Breaking Down Polychlorinated Biphenyls and Aryl Chlorides: A Computational Study of Thermal-, Pressure-, and Shear-Induced Decomposition
L. Pisarova, O. A. Loboda, I. Minami, S. J. Eder

TL;DR
This study uses simulations to understand how PCBs and similar chemicals break down under different conditions, aiming to improve safe disposal methods.
Contribution
The study introduces new insights into PCB decomposition mechanisms using reactive MD simulations and DFT validation.
Findings
PCB 77 decomposition is sensitive to temperature and chlorine positions, leading to varied products.
DCT shows promising decomposition pathways and is suggested for further experimental study.
Pyrolysis-based methods risk producing hazardous byproducts like dioxins if not properly managed.
Abstract
Reactive molecular dynamics (MD) simulations were used to study the decomposition of aryl chlorides, including polychlorinated biphenyls (PCBs), under varying conditions.
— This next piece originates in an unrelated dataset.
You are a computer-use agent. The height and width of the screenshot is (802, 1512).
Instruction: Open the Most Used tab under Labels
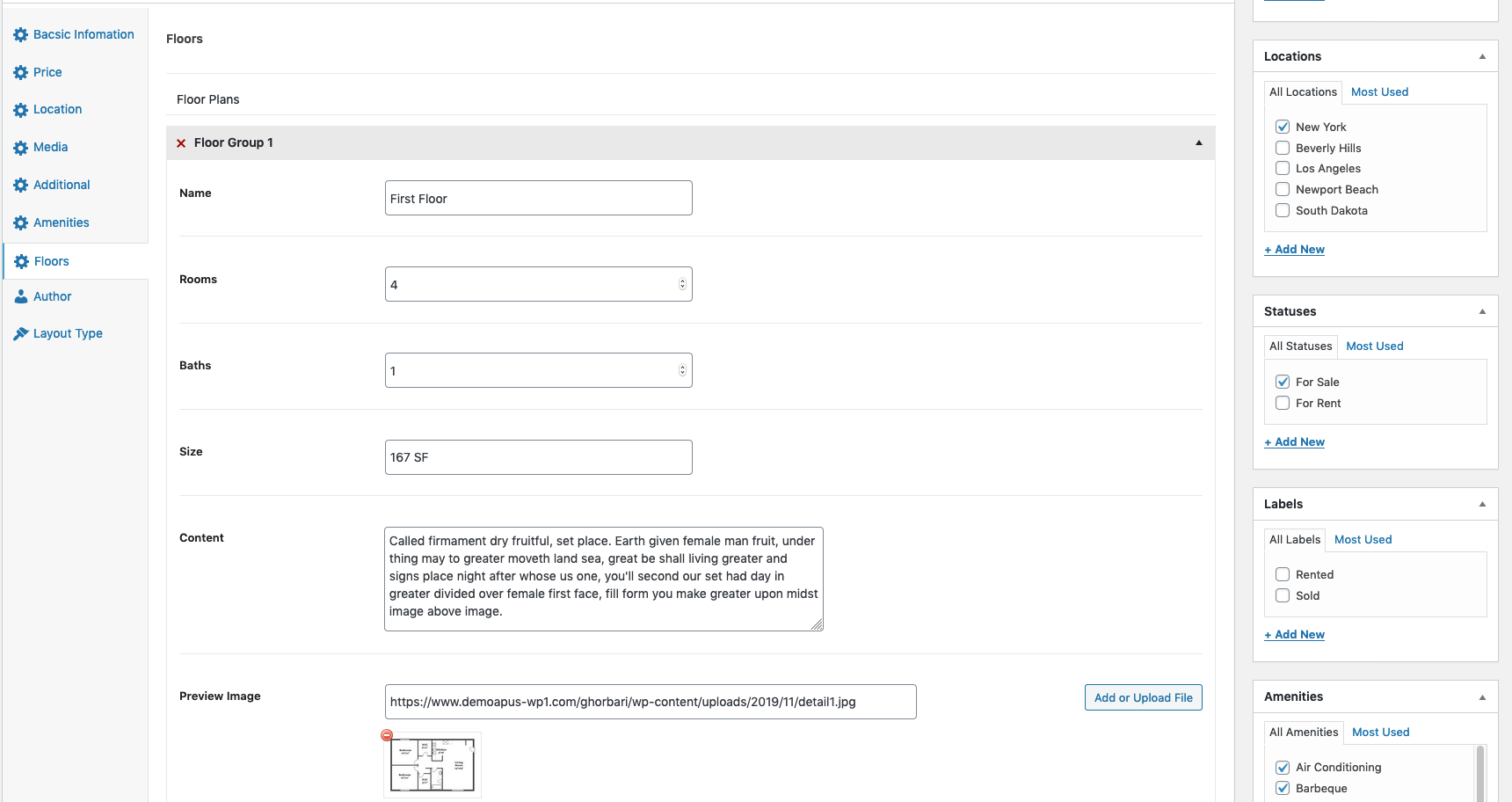(x=1363, y=540)
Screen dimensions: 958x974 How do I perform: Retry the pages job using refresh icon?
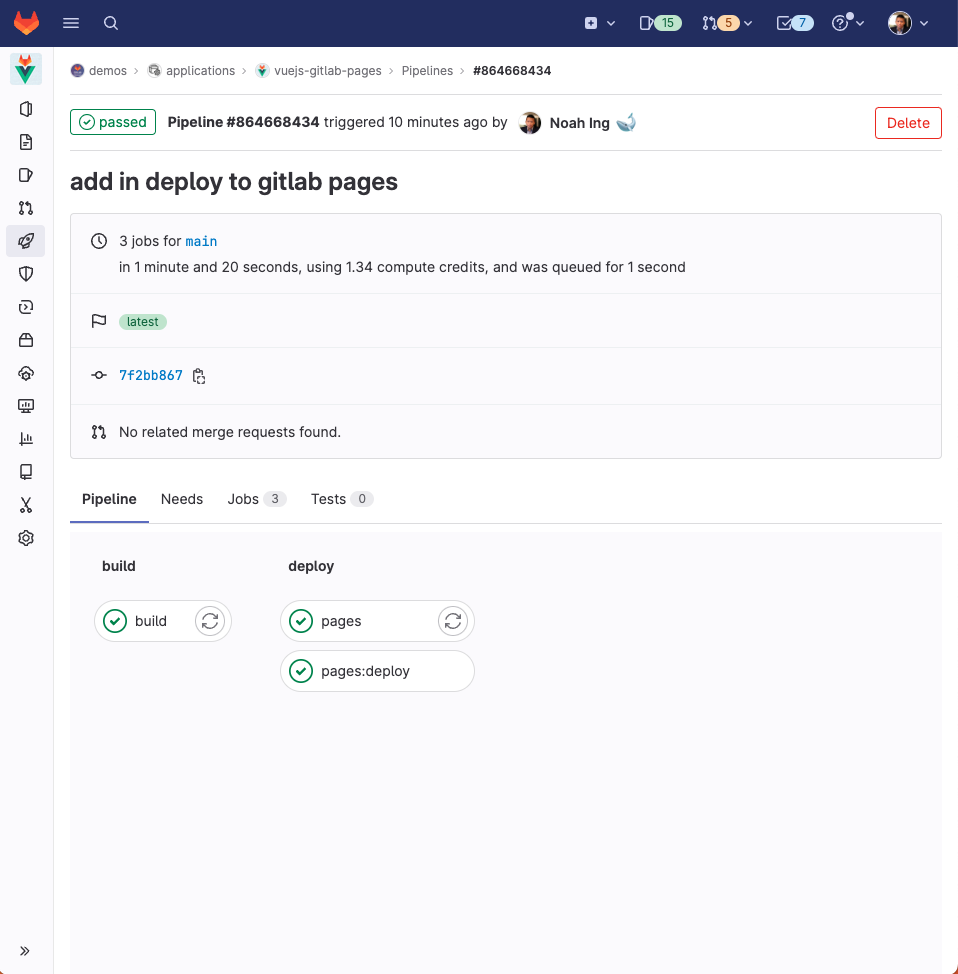(x=453, y=621)
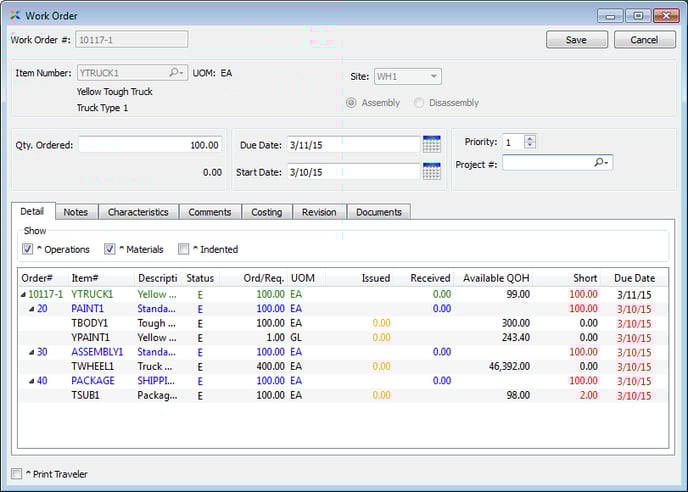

Using the ReaxFF force field, which models bond breaking and formation, the study focused on PCB 77 (3,3′,4,4′-tetrachlorobiphenyl) and compared it to safer alternatives: 1,2-dichlorobenzene (DCB) and 3,4-dichlorotoluene (DCT). Density functional theory (DFT) calculations validated decomposition pathways and enthalpies of C–Cl bond homolytic cleavage, revealing a multistep radical mechanism. Analysis showed that the decomposition rate and product distribution were sensitive to temperature and Cl-binding positions, emphasizing the complexity of PCB breakdown. Decomposition products were analyzed to understand the efficiency and safety of current remediation processes, such as incineration, which can produce hazardous…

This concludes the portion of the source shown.